Based on the choropleth map, coastal NC has higher mammography rates. Western-most NC and central NC have lower mammography rates. Areas which are more rural have low mammography rates. Inversely, the more metropolitan areas have higher mammography rates.

The Moran’s I statistic is 0.2863014. The p value is 1.5679576^{-6}. The Moran’s I suggests a positive spatial autocorrelation between counties with high mammography rates. The low p-value suggests that this is a pattern and not just a random occurrence.

The LISA analysis reveals the spatial distribution of mammography in each county in North Carolina.6 counties are high-high clusters and are mainly throughout the southeast.
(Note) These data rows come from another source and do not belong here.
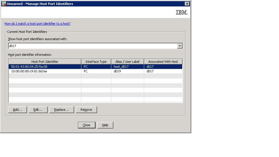
Task: Click the Alias / User Label header
Action: pos(127,62)
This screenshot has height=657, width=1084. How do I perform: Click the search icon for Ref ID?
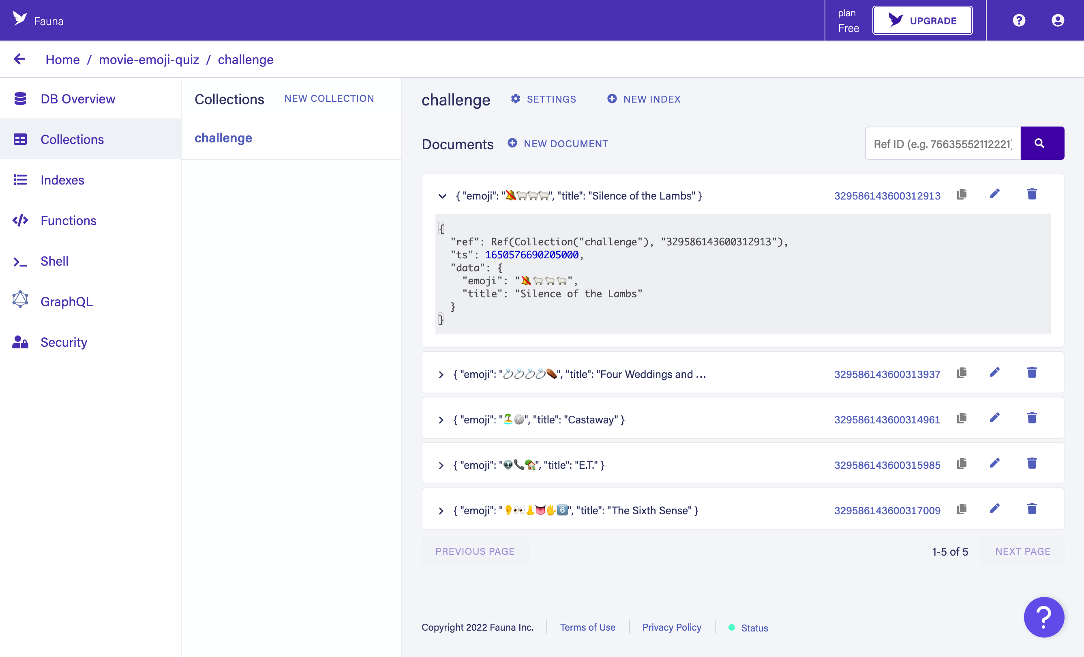point(1043,143)
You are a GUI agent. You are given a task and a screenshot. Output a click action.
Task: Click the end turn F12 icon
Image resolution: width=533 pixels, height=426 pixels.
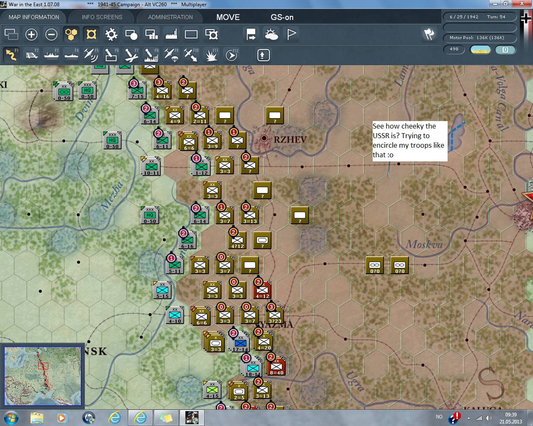pyautogui.click(x=231, y=55)
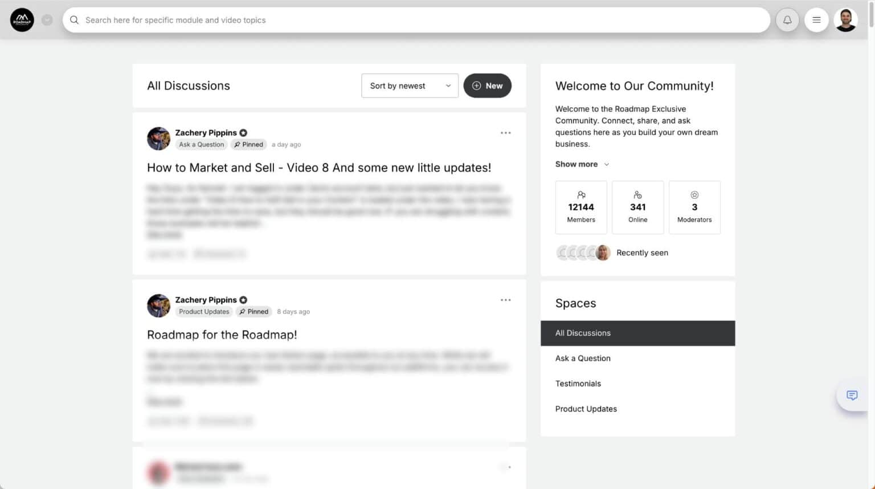Open the How to Market and Sell post title

(x=318, y=168)
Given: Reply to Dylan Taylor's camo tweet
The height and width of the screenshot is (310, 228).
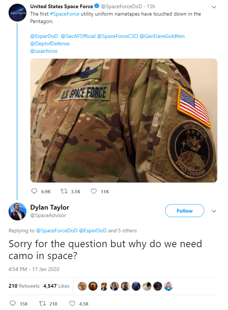Looking at the screenshot, I should coord(13,304).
Low-low clusters have a count of 5, which is mostly distributed in the western tip of the state. The fact that there are no LH or HL clusters suggests that there are not significant outlier areas where they are bordered by counties with the opposite value. Areas with higher mammography rates on the choropleth map coincide with the HH clusters on the LISA model. The same is true for areas with lower mammography rates, which coincide with the LL clusters. Both HH and LL indicate that these values are clustered spatially.


Conclusions

After collecting, wrangling, and doing a spatial analysis on the mammography rates in North Carolina counties, there appears to be a very high statistical significance. Based on my computations, the p-value is very close to zero. Furthermore, based on the choropleth map and LISA map having a similar spatial pattern, it is safe to say the disparities in mammography rates are worth exploring. If I were to add another variable/spatial layer, it would be the median income in each county. I would hypothesize that low income areas would correlate with low mammography rates.